GDPR stand for General Data Protection Regulation. The General Data Protection Regulation is a regulation in EU law which standardizes data protection law across all 28 EU countries. It addresses data protection and privacy for all individuals within the European Union and the export of personal data outside the EU.
The EU General Data Protection Regulation (GDPR) has a huge impact on businesses, with this regulation, all the business need to protect the personal data and privacy of EU citizens for transactions that occur within EU member states. The goal of GDPR is to give EU citizens control over their personal data and change the data privacy approach of organizations across the world.

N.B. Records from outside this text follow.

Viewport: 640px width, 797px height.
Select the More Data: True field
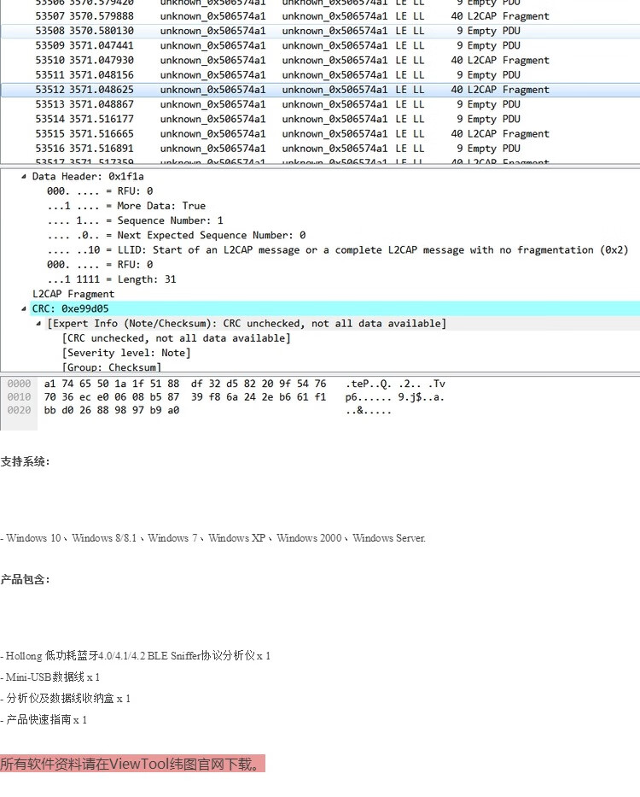tap(126, 206)
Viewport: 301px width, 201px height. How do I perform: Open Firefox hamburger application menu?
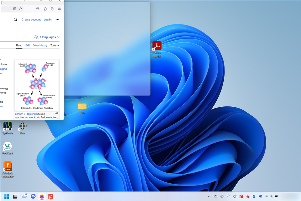[59, 9]
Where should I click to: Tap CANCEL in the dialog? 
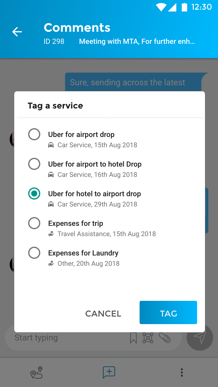point(103,314)
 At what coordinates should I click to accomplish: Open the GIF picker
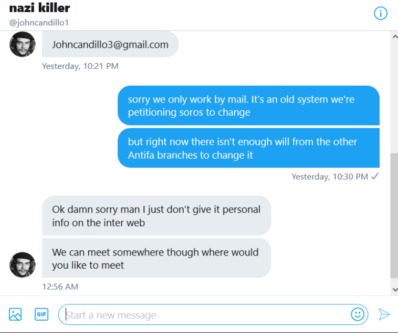41,314
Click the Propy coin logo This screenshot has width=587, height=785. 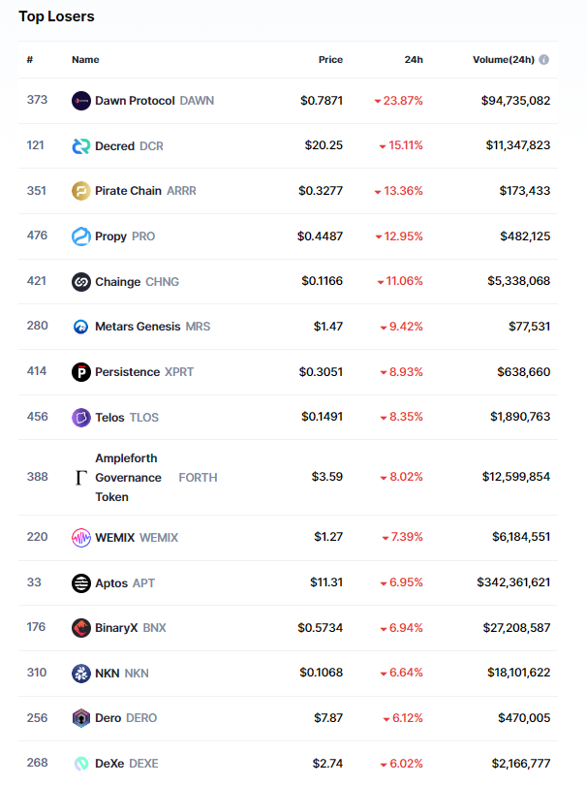tap(81, 236)
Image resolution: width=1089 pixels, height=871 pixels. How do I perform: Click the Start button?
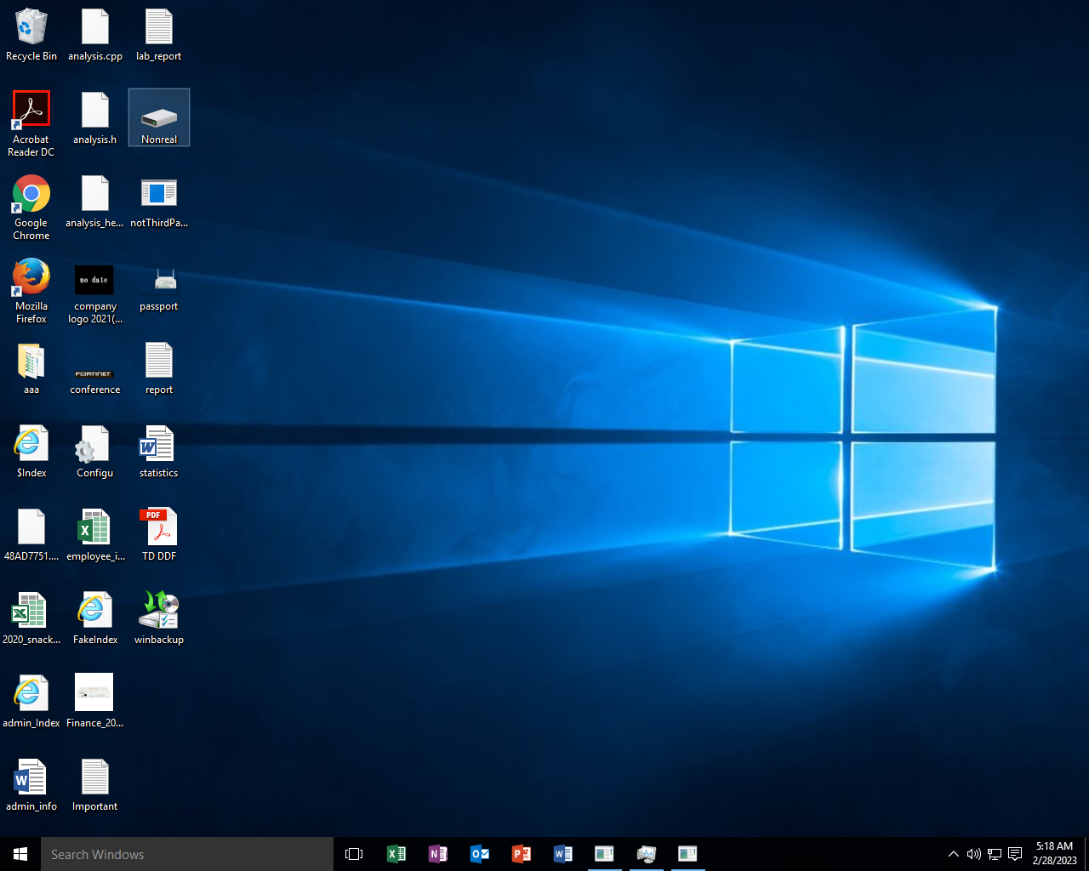(20, 854)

On May 25, 2018, The General Data Protection Regulation (GDPR) will come into effect. Basically, after May 25th, 2018, businesses that are not in compliance with GDPR’s requirement can face large fines.
What is GDPR compliance?
Information might get lost, stolen or date breaches inevitably happen or otherwise released into the hands of people who were never intended to see it — and those people often have malicious intent. Not only will organisations have to ensure that personal data is gathered legally and under strict conditions, but those who collect and manage it will be obliged to protect it from exploitation and, misuse, as well as to respect the rights of data owners – or face penalties for not doing so.
GDPR affects every company and applies to any organization operating within the EU, as well as any organizations outside of the EU which offer goods or services to customers or businesses in the EU. That means almost every major organization in the world will need to be ready when GDPR comes into effect. GDPR applies to every business, large and small, around the world (not just in the European Union). If your website has visitors from European Union countries, then this law applies to you.
Under the GDPR, individuals have:
The right to access
Any individuals have the right to request access to their personal data and to ask how their data is used by the company after it has been gathered. The organization must provide a copy of the personal data, free of charge and in electronic format if requested.
The right to be forgotten
If any individuals are no longer customers or if they withdraw their consent from a company to use their personal data, then they have the right to have their data deleted.
The right to data portability
Individuals have a right to transfer their data from one service provider to another. And it must happen in a commonly used and machine-readable format.
The right to be informed
The company must inform any individual before gathering of their personal data. Consumers have to opt in for their data to be gathered, and consent must be freely given rather than implied.
The right to have information corrected
Every individual has right to correct their information. individuals can have their data updated if it is out of date or incomplete or incorrect.
The right to restrict processing
Any individual has right to restrict procession. They can request that their data is not used for processing. Their record can remain in place, but not be used.
The right to object
Every individual has right to object. They can stop the processing of their date for direct marketing. There are no exemptions to this rule, and any processing must stop as soon as the request is received.
The right to be notified
If there has been a data breach which compromises an individual’s personal data, the individual has a right to be informed within 72 hours of first having become aware of the breach.